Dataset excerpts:

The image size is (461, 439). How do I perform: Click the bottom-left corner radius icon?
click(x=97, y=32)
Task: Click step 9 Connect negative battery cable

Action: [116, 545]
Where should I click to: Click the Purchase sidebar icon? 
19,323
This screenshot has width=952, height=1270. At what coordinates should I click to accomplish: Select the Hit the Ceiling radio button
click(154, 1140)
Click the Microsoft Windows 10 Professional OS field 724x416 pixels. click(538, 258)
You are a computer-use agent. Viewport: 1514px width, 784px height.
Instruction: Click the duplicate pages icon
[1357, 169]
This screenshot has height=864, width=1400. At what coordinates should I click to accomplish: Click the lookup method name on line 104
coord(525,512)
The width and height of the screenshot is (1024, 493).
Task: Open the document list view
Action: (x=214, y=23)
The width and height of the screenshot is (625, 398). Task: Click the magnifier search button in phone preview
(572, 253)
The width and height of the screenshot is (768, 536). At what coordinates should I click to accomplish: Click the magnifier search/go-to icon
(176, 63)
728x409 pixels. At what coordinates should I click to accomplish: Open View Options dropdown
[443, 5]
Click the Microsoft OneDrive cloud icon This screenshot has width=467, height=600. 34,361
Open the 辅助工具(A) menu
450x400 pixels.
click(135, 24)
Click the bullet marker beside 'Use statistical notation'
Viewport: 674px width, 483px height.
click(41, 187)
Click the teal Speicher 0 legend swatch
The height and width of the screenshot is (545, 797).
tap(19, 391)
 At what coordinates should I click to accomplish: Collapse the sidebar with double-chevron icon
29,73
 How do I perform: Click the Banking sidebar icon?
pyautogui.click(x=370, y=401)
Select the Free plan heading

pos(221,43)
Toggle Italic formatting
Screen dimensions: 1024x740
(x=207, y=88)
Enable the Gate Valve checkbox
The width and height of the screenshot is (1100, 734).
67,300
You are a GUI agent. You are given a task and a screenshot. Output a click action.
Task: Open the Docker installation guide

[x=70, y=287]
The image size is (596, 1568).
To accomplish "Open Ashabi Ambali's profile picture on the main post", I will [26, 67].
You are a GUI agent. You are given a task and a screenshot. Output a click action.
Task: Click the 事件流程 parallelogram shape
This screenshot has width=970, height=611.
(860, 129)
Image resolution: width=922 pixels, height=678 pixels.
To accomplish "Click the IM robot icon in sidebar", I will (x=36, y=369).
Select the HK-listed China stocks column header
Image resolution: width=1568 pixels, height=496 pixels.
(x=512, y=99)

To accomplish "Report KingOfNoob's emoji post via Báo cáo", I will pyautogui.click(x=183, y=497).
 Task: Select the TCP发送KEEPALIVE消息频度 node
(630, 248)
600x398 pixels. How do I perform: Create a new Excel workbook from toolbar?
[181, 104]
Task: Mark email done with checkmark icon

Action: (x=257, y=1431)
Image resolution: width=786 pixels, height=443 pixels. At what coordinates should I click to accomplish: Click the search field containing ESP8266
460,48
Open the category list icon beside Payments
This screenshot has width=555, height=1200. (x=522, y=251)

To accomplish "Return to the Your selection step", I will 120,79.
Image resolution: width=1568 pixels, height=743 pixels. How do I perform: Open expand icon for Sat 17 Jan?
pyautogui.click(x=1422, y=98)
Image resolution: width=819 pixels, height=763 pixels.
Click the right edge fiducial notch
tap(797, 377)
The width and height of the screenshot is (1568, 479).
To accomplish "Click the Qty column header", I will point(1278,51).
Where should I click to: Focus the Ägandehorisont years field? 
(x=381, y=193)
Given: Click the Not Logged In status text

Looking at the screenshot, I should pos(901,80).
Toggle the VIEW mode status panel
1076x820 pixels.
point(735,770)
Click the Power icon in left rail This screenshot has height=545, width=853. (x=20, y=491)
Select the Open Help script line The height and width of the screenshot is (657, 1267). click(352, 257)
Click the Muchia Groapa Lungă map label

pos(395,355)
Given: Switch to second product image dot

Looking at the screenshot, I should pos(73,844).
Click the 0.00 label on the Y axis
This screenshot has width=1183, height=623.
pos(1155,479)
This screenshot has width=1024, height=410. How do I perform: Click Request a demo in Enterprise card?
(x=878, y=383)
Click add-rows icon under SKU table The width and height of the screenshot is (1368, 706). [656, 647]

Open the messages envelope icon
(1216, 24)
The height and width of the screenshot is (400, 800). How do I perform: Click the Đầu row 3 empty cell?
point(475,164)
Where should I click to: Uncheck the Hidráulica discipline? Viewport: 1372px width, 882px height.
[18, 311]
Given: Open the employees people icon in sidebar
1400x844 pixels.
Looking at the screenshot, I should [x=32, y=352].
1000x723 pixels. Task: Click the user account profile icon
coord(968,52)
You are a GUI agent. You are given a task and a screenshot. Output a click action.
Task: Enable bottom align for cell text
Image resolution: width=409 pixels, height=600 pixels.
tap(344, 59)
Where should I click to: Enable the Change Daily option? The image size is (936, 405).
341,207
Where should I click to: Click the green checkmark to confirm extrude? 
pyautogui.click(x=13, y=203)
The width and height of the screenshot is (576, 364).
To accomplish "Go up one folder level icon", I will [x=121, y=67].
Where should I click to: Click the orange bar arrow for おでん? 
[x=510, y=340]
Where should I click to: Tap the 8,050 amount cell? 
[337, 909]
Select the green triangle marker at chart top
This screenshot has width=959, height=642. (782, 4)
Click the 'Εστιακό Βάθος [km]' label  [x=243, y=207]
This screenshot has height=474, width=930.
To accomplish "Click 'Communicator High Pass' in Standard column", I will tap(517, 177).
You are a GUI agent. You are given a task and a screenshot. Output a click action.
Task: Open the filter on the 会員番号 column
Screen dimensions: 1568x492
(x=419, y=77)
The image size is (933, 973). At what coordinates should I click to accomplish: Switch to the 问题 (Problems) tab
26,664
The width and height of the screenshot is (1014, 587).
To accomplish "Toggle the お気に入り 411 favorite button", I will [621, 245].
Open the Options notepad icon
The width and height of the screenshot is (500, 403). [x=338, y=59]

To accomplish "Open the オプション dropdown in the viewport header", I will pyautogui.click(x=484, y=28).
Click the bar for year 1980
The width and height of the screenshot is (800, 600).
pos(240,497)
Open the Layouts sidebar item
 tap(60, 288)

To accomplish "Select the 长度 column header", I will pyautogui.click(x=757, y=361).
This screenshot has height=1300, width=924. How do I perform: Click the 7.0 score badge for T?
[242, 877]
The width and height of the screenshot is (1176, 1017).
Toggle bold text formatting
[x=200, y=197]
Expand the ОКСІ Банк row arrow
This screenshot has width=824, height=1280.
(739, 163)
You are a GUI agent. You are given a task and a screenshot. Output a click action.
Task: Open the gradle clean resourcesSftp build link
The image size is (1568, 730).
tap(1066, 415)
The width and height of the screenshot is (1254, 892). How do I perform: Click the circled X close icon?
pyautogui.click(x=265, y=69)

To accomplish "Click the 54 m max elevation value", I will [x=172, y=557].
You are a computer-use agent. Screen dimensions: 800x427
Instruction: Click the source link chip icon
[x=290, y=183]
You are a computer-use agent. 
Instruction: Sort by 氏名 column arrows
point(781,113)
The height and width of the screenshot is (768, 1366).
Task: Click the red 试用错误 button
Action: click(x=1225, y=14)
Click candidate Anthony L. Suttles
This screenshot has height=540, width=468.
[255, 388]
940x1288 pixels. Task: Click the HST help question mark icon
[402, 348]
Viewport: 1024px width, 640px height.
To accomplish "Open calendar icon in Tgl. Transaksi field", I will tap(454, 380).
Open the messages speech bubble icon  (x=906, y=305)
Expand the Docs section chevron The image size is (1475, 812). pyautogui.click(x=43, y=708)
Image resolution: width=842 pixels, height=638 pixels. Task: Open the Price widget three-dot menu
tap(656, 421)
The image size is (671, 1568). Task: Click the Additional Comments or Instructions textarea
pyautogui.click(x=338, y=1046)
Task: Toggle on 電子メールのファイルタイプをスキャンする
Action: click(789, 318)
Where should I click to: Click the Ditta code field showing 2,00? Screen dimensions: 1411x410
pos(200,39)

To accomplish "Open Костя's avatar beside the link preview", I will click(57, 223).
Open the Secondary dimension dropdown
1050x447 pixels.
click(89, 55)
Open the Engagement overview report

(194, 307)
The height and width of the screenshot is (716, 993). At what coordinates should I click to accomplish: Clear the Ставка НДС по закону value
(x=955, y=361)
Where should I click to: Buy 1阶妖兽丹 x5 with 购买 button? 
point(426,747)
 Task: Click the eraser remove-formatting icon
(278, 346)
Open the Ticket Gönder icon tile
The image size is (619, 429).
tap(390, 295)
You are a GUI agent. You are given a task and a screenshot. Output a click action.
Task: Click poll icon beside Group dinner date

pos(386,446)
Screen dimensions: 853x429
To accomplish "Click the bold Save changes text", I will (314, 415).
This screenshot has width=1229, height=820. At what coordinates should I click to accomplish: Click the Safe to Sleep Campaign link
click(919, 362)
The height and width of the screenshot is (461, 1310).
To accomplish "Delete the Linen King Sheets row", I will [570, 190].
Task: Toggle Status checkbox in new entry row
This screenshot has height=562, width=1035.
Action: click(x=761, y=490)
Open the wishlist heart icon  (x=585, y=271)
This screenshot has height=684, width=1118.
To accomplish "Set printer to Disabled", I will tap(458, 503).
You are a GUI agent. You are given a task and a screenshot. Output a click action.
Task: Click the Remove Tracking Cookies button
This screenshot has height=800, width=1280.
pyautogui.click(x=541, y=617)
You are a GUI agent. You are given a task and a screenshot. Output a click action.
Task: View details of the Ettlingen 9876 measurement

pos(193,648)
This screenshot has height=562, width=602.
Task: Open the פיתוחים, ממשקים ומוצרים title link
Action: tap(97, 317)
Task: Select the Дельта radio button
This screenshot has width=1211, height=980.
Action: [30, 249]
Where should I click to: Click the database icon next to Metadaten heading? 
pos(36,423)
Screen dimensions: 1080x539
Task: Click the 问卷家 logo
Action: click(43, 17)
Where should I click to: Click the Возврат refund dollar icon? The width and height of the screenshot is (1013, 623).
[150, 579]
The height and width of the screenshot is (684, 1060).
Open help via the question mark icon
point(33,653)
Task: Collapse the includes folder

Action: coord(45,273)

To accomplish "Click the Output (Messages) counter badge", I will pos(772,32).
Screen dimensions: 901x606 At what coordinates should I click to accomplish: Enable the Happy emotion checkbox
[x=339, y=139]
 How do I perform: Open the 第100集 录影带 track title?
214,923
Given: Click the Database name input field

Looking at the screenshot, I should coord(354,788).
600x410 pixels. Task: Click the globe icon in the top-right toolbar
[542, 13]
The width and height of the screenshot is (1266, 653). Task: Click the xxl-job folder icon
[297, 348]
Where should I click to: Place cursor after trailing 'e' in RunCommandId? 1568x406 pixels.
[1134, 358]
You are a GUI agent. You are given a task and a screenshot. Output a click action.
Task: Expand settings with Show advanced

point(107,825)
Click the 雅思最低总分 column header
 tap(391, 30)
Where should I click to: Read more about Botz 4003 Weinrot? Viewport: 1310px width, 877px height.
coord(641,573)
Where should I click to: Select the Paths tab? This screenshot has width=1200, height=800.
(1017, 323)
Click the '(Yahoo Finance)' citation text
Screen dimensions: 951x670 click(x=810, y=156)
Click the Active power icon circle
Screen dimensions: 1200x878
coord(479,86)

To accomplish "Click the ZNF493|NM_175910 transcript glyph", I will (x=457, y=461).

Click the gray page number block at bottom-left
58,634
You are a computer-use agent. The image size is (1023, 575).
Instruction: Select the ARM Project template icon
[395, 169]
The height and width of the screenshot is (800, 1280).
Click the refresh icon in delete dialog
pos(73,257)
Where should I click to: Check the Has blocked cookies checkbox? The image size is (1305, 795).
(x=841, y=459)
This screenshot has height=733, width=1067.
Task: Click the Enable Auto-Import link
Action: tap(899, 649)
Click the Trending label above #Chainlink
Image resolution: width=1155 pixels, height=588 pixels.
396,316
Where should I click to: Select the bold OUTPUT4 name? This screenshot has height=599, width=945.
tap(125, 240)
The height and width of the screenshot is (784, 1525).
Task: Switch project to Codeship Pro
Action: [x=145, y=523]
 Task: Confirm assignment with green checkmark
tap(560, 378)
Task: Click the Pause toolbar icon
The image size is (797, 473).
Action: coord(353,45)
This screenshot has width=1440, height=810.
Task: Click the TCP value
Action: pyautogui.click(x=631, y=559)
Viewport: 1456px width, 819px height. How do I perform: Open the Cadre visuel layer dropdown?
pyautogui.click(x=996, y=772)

(What needs to be done):
For each line in the data that holds the word "computer", copy the line.

(Output):
You are a computer-use agent. Viewport: 1514px width, 784px height.
You are a computer-use agent. Screen dimensions: 800x427
You are a computer-use agent. 
You are a computer-use agent. The image size is (1023, 575).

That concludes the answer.